**Tasks to complete:**
1. From the forum discussion about drinking to thirst, extract the part from "I have encountered" to "confirm the science." without changing a word.
2. In the forum discussion about drinking to thirst, how long did the poster who became hyponatremic spend in the med tent?
3. Continue the forum discussion about drinking to thirst and hyponatremia from its last sentence.

**Text passage:**
- Opening Delimiter -

Drink too much and sodium levels drop. He advises drinking to thirst.

http://sweatscience.com/...-noakes-vs-gatorade/


First off, are you Noakes? I just want to understand since it's not clear and you have posted his information many times. Almost seems like a sales pitch.

Secondly, if you drink to thirst, it's too late, unless you are really slow at the event/effort. If I wait until I'm thirsty, I'm screwed. Period.

I have encountered the situation where I drank too much water leading to a 70.3 race without supplementing electrolytes. I got to into a hyponatremic state (or at least darn near it). Ended up in the med tent for over an hour. My caretakers even brought over the rookie caretakers to see what could happen to people when they were severely undernourished.


I received fantastic care (Racine 70.3) and 6 weeks later fixed my nutrition/hydration issues at IMKY when the temps were 92 during the run. I modified my full IM race based on what happened in Racine and I know it helped in IMKY.


Believe what you want but some of us have our own physical experiences to confirm the science.





Uhhh, I think you explained your own mistakes above.

You can slightly lead thirst, but it is a grave error to drink by plan only and ignore thirst.

If you drank enough to actually get hyponatremic, you clearly GROSSLY ignored your thirst. This cannot happen by accident. The only way you get hyponatremic with normal kidneys is to ingest free water wayyyy over what your thirst mechanism tells you. If it were so easy to do this, the human race would have died off eons ago, since sodium balance is so crucial for metabolic functions in cells.

- Closing Delimiter -

**Supplied material:**

- Opening Delimiter -

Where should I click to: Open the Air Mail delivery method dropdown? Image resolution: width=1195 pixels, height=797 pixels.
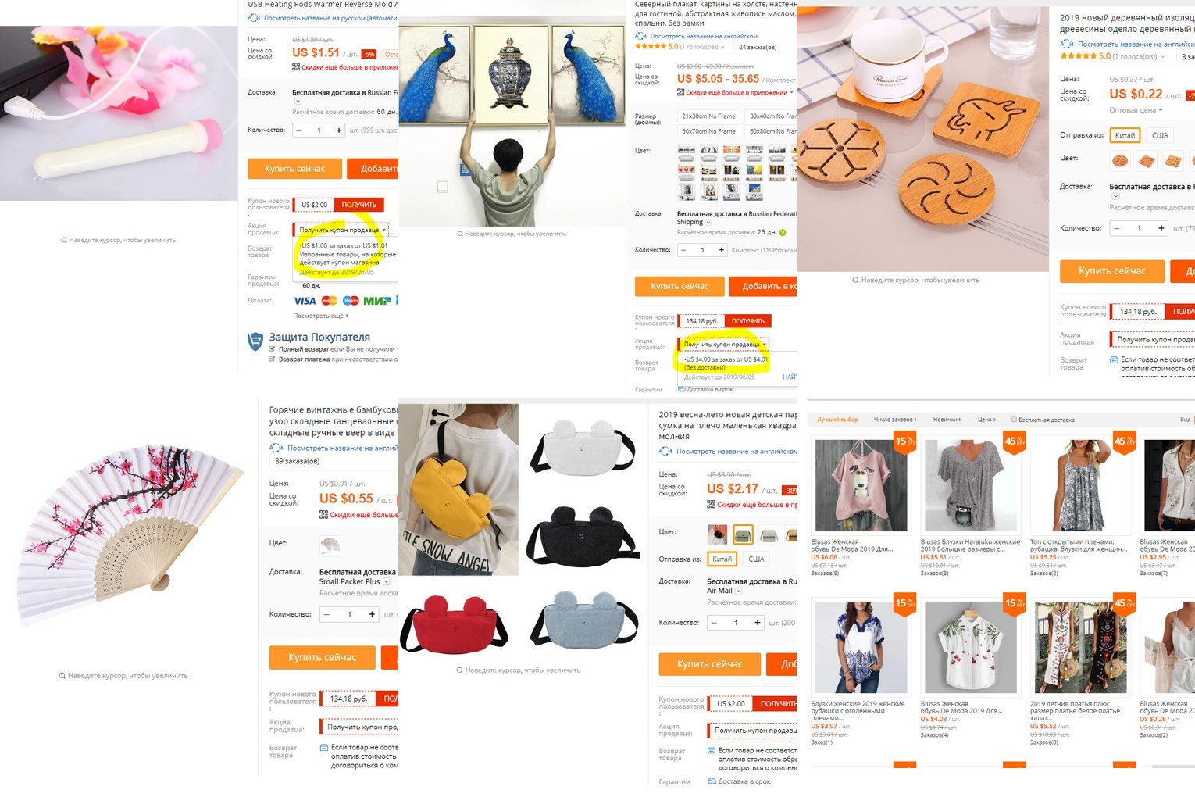point(739,591)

- Closing Delimiter -

**Answers to the exercise:**
1.
I have encountered the situation where I drank too much water leading to a 70.3 race without supplementing electrolytes. I got to into a hyponatremic state (or at least darn near it). Ended up in the med tent for over an hour. My caretakers even brought over the rookie caretakers to see what could happen to people when they were severely undernourished.


I received fantastic care (Racine 70.3) and 6 weeks later fixed my nutrition/hydration issues at IMKY when the temps were 92 during the run. I modified my full IM race based on what happened in Racine and I know it helped in IMKY.


Believe what you want but some of us have our own physical experiences to confirm the science.

2. Over an hour.

3.
The thirst mechanism is one of the most powerful, crucial evolutionary traits we have. It is so accurate that it rehydrates your fluid levels down to the 1cc level reliably (we've tested this in class - people who are hydrated will drink exactly enough, and once fully hydrated, will pee out EXACTLY the extra fluid they've taken in, down to the 1cc, It's amazing, actually.)

Doing hard effort endurance sports in hot weather may allow for slight leading of the thirst (drinking early), but you clearly missed the boat on that if you drank so much you were actually hyponatremic. (Make sure you know you actually WERE hyponatremic before saying you were - that typically requires a blood electrolyte check - it's definitely not the same as just saying 'based on how I felt I know I was hyponatremic', since there are so many other factors that can land you in the med tent for an hour that are NOT hyponatremia.)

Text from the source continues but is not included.